Back in 2012 Congress passed legislation (The Biggers-Waters Act) requiring FEMA to raise flood insurance rates to cover all the money they had spent on disasters like Hurricane Katrina. Floodplain maps all over the country have been revised, putting areas that have never experience floods into a high-risk zone. FEMA flood insurance rates have increased up to 3000% for some homeowners. FEMA was supposed to allow homes that had flood insurance already in place to be grandfathered in and not have their rates increased but this isn’t happening. One I know of had their house payment with insurance go from around $900 to $2200 a month. That homeowner just walked away from his house. Who can afford that?

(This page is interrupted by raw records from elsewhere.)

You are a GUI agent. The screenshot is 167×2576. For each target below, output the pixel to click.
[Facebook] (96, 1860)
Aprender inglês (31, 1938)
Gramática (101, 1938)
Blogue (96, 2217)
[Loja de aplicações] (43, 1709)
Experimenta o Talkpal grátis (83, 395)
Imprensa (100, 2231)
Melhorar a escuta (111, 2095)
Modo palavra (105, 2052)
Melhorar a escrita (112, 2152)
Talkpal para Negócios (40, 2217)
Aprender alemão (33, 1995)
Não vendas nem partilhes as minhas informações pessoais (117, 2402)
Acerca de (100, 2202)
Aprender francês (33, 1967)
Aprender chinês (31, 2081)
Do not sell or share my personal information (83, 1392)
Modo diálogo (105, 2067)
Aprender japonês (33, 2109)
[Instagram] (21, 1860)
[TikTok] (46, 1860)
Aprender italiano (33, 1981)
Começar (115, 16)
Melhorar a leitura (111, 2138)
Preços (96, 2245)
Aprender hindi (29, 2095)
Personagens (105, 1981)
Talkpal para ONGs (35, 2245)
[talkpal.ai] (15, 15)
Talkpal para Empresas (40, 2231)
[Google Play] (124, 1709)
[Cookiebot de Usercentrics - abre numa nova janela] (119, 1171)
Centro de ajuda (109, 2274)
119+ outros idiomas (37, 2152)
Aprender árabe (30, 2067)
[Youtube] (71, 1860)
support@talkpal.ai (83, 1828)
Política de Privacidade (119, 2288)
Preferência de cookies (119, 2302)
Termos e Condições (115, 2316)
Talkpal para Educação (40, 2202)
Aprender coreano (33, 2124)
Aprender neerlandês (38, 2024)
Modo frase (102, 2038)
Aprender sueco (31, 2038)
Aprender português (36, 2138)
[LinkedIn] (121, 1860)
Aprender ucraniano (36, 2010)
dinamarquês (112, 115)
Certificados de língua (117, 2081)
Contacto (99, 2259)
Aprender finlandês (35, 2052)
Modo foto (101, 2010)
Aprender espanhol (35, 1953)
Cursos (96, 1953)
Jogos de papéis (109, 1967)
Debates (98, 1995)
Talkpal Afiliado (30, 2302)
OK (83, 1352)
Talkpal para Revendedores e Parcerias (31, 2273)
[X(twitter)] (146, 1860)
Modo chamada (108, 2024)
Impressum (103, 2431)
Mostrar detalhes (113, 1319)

But if you think this doesn’t affect you because you live high on a hilltop, think again. You may not have to pay the high rates, but what will it do to that town down the hill from you? Homes will be abandoned as families can’t pay a 3000% increase. No one else will be able to buy the homes because they won’t want to pay that price. Banks will have to sit on the homes and never make the money back so the banks could fold from the losses. Homeless, mentally ill and drug addicts will squat in the homes. No running water and no sanitation will turn them into hazardous waste sites. Will you want to go to the downtown shopping core if it is surrounded by abandoned houses overrun with drug addicts?

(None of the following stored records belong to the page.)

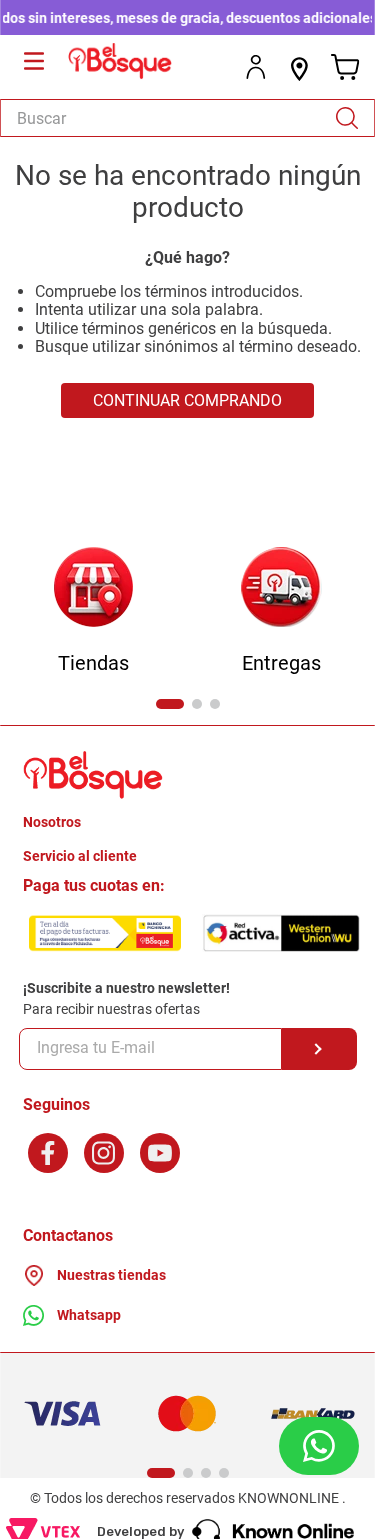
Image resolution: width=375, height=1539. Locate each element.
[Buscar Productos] (354, 118)
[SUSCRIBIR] (319, 1049)
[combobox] (187, 118)
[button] (170, 704)
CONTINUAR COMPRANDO (187, 400)
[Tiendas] (93, 588)
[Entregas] (281, 588)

Homeowners from lower income areas such as flood-prone areas in towns to high-priced mega-mansions and vacation homes in ritzy coastal regions are all affected. All of these areas could start looking like downtown Detroit.
That’s just if FEMA only sticks to flood-prone areas. After the massive snow and ice storms this year, what if they decide they have to recoup the cost of responding to them? They could decide that everyone that could potentially be in the path of a severe snow and/or ice storm will now have to have high-cost insurance. That would affect more than half of the United States, if not more.
What if more earthquakes start occurring? Then they would demand higher earthquake insurance rates. So while California would get out of the snow insurance issue, every single home in the state could be affected by either flood or earthquake insurance – or both.
You may not think this could happen, but we all see how the government operates, how they always work on a slippery slope and once they get away with one thing, they continue on to see how far they can go. So first we need them to stop the insane flood insurance requirements that affect us all whether we actually live in the flood zone or not.
But we can’t just blame FEMA for this – Congress ordered them to do it, so Congress needs to fix it. Over 200 Democrats and Republicans have co-sponsored the “Homeowner Flood Insurance Affordability Act.” (H.R.3370) Now if you’re like me, even though it is bi-partisan, that whole “affordability” thing hasn’t worked out so well for health care, so I have reservations about how well it will work in this instance, too. One thing FEMA will have to do is “study” the “affordability” of their decisions – because Heaven forbid Congress would have actually studied the impact before they passed the legislation in the first place. Apparently it was another one of those laws they had to pass to see what was in it. And by failing to read it, they failed the American people once again because it’s full of unintended consequences. Unfortunately, this “fix” is just like all the Obamacare fixes because it just delays the implementation for four years. But let’s hope that unlike Obamacare, the delay will allow time for a real fix.
The legislation could come up for a vote next week, so now is the time to start contacting senators and congress members to have them support H.R. 3370. Since this is one time they seem to be on the same page, they may actually want to hear from us and respond positively.